**Requirement:**
Would you copy the passage on Offner's early work at WIPP word for word, from "Gaining expertise with" up to and including "cognizant engineer manager."?

**Reading passage:**

..............................

Gaining expertise with the CMS, he became WIPP’s first “Cog” (cognizant) engineer when WIPP invented the concept of having an engineering subject matter expert in each area. He later advanced to cognizant engineer manager.

One of his major contributions to the CMS project was to take an unused but old operating system obtained from Clinch River in Tennessee and make it work at WIPP.

“We started putting it together; because of my engineering and software background I became part of that project. As things progressed, that kind of became my baby,” Offner said.

The site itself was in its infancy, with only a handful of permanent structures and nothing paved. The day he interviewed in his three-piece suit, it had rained heavily.

“So I get to the site, and I was slogging around in my nice shoes and this caliche mud,” Offner recalled.

He also managed the computer help desk, though they didn’t have a network at the time – communication was by “Sneaker Net” – walking floppy disks back and forth between machines. The storage medium was moving head disks, platters that were 2 feet in diameter, and 8-inch floppies. Each platter held one, yes one, megabyte, so the pack of five platters in the machine held a whopping 5 megabytes.

..............................

**Given data:**
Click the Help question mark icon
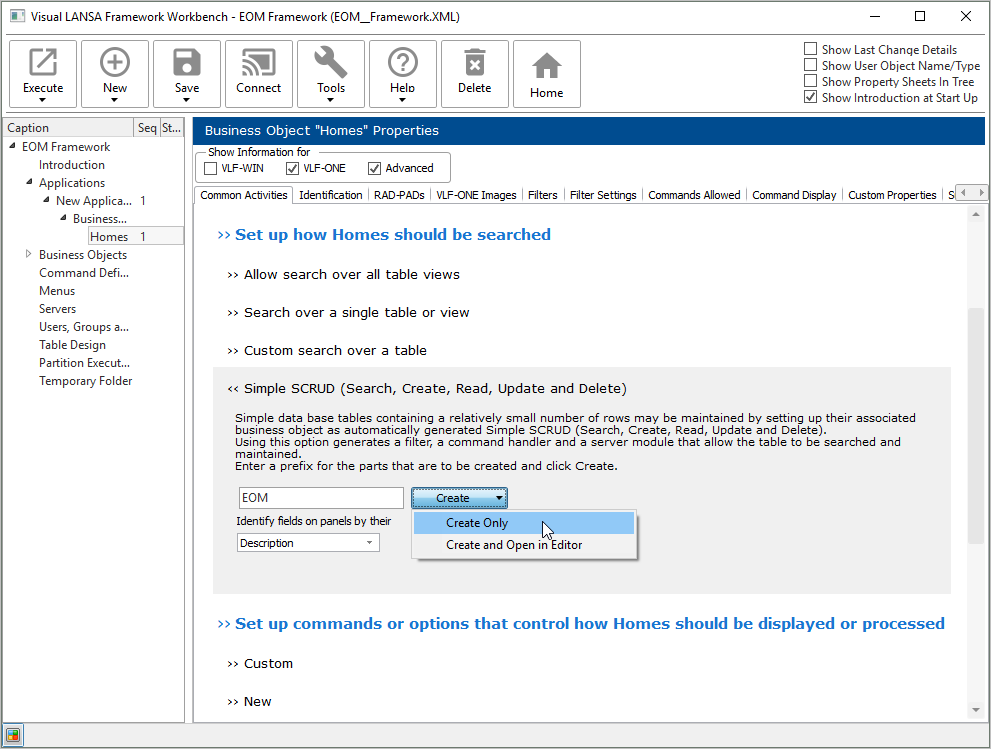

..............................

**Exercise solution:**
Gaining expertise with the CMS, he became WIPP’s first “Cog” (cognizant) engineer when WIPP invented the concept of having an engineering subject matter expert in each area. He later advanced to cognizant engineer manager.